For a few decades now, Chinh had remained a tormented soul, an intellectual witnessing tragedies in a time of turmoil and of glittering and bright deception.  In the midst of so much noise and the reverberation of depraved words and expressions, surrounded by false political realities, very often Chinh wanted to retreat into tranquility and quietude, doing away with tortuous thoughts which only caused personal distress and did not seem to do anyone any good.  But he would not be himself if he chose to walk that path.  Forever, he would definitely be himself, a man of strong conviction.  To use electronic computer terminology, he had been programmed, and, as such, there could be no question of change or alteration in his pattern.  The only possibility he could imagine was that he might try to become more sensitive – to the extent that he would feel amenable to dialogue with viewpoints different from his own, all of which he believed could come together in the end, even though the result would be a rainbow coalition.  But, after all, multiple forms and colors are the ferment of creativity, he thought.  Chinh realized that the number of people who were still with him and supported him was dwindling with time.  Not opposing him openly, the others simply detached themselves from his sphere and each chose to walk his own way.  As for Chinh, certainly for the rest of his life, he would continue on the straight path he had drawn for himself, no matter how deserted it grew.  The ready forgetfulness and compromise exhibited by overseas Vietnamese – which Chinh considered damaging to their political dignity and refugee rights – together with the extreme joy shown by people inside Vietnam because of the so-called đổi mới renovation, only served to sharpen his heartache.
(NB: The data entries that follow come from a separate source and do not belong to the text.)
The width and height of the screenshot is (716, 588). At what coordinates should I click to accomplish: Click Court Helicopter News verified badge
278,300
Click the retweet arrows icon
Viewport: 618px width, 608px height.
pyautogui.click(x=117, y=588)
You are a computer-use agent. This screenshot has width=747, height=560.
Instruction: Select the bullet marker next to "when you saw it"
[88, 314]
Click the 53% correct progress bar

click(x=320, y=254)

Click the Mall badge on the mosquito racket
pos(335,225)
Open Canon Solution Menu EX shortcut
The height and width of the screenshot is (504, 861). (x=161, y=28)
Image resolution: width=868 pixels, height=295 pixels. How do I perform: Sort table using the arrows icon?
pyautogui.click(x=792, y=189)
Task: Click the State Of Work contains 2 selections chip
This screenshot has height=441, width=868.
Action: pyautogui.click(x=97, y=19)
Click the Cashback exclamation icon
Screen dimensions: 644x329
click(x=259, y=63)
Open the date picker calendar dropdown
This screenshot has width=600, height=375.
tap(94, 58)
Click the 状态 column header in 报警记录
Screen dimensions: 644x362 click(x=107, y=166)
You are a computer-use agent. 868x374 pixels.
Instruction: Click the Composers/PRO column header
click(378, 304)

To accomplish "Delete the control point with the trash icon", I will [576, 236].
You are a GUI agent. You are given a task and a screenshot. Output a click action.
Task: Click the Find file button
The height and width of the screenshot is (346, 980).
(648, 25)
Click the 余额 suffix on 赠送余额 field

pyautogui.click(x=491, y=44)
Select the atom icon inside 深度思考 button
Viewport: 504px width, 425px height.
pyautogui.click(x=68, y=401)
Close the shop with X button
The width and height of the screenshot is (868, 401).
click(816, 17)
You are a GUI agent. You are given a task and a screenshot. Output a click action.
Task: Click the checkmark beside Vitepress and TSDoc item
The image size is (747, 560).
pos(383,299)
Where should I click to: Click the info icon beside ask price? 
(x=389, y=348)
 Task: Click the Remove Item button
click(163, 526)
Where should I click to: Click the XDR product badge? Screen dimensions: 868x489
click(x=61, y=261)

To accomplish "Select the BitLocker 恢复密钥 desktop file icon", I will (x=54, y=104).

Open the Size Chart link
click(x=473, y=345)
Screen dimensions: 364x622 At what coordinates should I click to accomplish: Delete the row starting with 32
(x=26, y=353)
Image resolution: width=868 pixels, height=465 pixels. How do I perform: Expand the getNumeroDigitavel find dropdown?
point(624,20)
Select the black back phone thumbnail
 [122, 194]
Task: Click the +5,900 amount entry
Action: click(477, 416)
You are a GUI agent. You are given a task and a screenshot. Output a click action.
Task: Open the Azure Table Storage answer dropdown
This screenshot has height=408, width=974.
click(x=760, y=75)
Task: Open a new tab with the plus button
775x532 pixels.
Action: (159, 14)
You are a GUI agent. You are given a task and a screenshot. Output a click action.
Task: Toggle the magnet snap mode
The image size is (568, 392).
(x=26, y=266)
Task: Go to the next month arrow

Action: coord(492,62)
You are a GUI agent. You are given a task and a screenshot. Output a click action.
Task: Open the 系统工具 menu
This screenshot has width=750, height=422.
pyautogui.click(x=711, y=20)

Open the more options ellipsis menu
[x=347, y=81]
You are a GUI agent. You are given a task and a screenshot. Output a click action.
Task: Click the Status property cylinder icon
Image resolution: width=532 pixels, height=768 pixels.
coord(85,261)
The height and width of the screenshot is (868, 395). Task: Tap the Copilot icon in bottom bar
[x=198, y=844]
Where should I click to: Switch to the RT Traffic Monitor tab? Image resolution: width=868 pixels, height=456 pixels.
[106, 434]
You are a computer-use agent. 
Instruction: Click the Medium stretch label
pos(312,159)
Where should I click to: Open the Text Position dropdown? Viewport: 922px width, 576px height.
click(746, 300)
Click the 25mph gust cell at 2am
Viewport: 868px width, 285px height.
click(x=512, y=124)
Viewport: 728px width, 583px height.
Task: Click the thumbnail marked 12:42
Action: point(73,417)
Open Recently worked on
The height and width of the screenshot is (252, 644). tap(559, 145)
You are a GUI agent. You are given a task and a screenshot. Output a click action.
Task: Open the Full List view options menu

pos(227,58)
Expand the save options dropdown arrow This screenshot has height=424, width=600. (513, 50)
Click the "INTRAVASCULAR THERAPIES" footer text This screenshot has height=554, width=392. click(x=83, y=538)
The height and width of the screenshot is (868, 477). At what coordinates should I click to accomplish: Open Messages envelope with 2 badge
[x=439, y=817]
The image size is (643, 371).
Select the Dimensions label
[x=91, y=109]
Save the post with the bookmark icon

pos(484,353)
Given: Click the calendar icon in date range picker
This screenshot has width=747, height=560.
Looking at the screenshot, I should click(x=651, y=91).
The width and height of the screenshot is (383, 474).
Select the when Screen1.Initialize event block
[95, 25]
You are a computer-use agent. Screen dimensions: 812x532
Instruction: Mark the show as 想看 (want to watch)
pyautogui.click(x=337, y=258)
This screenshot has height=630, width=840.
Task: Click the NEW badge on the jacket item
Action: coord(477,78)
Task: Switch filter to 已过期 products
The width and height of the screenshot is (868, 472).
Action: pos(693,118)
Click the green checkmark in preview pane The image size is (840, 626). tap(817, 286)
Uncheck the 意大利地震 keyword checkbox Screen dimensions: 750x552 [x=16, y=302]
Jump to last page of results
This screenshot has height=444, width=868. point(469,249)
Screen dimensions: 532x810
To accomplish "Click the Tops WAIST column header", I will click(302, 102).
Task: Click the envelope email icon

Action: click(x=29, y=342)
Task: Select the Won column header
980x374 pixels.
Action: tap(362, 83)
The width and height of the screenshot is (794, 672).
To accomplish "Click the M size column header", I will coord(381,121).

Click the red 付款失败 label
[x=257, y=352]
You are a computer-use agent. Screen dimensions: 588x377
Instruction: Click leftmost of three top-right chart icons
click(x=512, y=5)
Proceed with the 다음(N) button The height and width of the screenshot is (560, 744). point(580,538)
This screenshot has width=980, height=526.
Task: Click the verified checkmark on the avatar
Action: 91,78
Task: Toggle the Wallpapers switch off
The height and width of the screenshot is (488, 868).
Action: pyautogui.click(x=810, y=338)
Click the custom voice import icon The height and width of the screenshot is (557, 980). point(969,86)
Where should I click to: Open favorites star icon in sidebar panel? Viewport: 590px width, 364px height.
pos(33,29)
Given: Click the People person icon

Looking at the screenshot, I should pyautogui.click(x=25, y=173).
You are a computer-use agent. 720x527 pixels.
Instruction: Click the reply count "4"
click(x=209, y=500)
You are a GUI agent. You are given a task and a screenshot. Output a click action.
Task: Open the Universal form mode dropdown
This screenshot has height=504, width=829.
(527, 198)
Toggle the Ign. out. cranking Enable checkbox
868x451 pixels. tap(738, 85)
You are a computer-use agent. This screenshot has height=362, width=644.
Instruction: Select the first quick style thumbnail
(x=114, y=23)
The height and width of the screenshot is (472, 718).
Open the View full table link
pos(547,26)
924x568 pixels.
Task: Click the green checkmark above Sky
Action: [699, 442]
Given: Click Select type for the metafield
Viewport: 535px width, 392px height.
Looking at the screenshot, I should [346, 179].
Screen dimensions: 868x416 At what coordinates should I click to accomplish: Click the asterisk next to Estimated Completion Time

In the end, everyone tries to accommodate himself to new circumstances in order to survive, Chinh told himself.  A life abounding in instinct is ever ready to shed old skin, to change colors, and to proceed with fervor.  The very few people who were as highly principled and constant as himself seemed to be facing the possibility of becoming an endangered species.  Chinh's mother, hair completely white with age, still lived in Vietnam.  One of his dreams was simple: that real peace would come to his homeland, so he could go back to see his mother before she passed away, and to visit his old village and watch children play in the village school yard.  What a great happiness it would be if he were able once again to provide medical care to familiar peasants who were ever honest and simple, from whom the fees he had received sometimes were no more than a bunch of bananas, some other varieties of fruit, or a few newly laid chicken eggs.  His dream was seemingly not so unattainable, yet it still appeared beyond reach and far into the future.  The reason was, he firmly told himself, because he could not, and would not, return to his country as a mere onlooker, as a tourist, or even worse, as a comprador shamelessly flaunting his financial success.  Though he longed to see his mother, Chinh could not by any means return to Vietnam in his present state of mind and current external circumstances.

Since the middle of the 1970's, following the fall of South Vietnam, there had been a massive influx of Indochinese refugees spreading all over the United States, the greatest concentration of them being in California.  Difficulties faced by those who had arrived first were not few.  To their camps, like Pendleton and Fort Chaffee, humane and generous American sponsors had come to give them aid and moral support.  On the darker side, there was also no shortage of local residents who discriminated against them, who held ill feelings toward them and wanted to send them back to where they had come from.  "We Don't Want Them.  May They Catch Pneumonia and Die", so went a slogan.  Among that first mass of refugees were Chinh's former colleagues.  Currently, the number of Vietnamese doctors had reached 2000 in the United States alone, not counting smaller numbers living in Canada, France, Australia, and a few other countries.  Out of a total of about 3000 physicians in the whole of South Vietnam, more than 2500 had exited the country.  This was not unlike a general strike staged by the entire medical profession, a strike which had prolonged itself from 1975 until the present.  Chinh knew for sure that he himself had been one of the few who had effectively mobilized and led that endless and unprecedented strike.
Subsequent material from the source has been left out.